Wednesday, November 12, 2008

Stocks Sharply Lower into Final Hour on Global Growth Worries, Financial Sector Pessimism

BOTTOM LINE: The Portfolio is lower into the final hour on losses in my Medical longs, Computer longs and Internet longs. I added to my (IWM)/(QQQQ) hedges and to my (EEM) short today, thus leaving the Portfolio 50% net long. The tone of the market is very bearish as the advance/decline line is substantially lower, every sector is falling and volume is about average. Investor anxiety is elevated. Today’s overall market action is very bearish. The VIX is rising 7.89% and is very elevated at 66.30. The ISE Sentiment Index is depressed at 59.0 and the total put/call is high at 1.13. Finally, the NYSE Arms has been running very high most of the day, hitting 2.63 at its intraday peak, and is currently 1.60. The Euro Financial Sector Credit Default Swap Index is rising 3.35% today to 109.66 basis points. This index is up from a low of 52.66 on May 5th, but down from 157.81 on Sept. 16th.

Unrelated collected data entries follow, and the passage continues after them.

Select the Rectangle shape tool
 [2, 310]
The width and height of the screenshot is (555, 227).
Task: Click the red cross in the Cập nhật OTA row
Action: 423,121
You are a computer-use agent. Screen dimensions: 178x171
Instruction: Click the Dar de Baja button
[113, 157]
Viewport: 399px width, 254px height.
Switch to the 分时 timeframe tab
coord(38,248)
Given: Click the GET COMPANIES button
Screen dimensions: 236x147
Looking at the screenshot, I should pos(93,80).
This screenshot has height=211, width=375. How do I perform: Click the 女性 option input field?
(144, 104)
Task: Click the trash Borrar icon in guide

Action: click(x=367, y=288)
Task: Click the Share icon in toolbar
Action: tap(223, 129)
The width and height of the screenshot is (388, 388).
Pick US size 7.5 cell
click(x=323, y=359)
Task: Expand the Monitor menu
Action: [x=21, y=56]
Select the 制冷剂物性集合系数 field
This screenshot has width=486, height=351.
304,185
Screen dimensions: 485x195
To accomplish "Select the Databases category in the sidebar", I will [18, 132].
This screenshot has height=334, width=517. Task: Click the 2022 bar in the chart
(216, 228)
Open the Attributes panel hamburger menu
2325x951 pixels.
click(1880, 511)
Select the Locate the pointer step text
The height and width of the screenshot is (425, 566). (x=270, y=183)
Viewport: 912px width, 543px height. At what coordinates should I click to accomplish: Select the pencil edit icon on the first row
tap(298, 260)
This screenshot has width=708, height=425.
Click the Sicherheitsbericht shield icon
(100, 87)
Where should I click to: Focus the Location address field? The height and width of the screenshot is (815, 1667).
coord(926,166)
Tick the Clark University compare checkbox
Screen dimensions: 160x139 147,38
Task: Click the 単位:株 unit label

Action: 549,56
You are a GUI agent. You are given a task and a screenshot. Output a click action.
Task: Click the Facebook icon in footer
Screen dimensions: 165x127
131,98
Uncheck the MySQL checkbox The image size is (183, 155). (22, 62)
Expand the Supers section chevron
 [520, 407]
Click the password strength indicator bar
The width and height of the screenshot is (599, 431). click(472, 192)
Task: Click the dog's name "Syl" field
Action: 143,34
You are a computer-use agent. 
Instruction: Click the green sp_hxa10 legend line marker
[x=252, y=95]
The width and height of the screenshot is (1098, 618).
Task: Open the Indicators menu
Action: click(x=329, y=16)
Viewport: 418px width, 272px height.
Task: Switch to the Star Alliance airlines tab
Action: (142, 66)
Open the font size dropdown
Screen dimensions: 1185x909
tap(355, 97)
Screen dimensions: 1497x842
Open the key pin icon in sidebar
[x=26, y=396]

The North American Investment Grade Credit Default Swap Index is up 5.8% to 201.0 basis points. The TED spread is rising 13.2% to 198 basis points. The TED spread is now down 266 basis points in just over four weeks. The 2-year swap spread is falling .12% to 104.63 basis points. The Libor-OIS spread is falling 3.42% to 164 basis points. The 10-year TIPS spread, a good gauge of inflation expectations, is down 6 basis points to .89%, which is down 173 basis points in just over four months and at the lowest level since January 1999. I am seeing panicky type action again in a number of stocks. Action in the financial sector is a large negative. Tomorrow’s grilling of hedge fund managers will dominate the airwaves and likely be another negative for sentiment in the very near-term. I plan to maintain my current positions into the close with an eye towards lifting some hedges tomorrow. Nikkei futures indicate a -480 open in Japan and DAX futures indicate a -1 open in Germany tomorrow. I expect US stocks to trade mixed-to-lower into the close from current levels on global growth concerns, forced selling, more shorting and financial sector pessimism.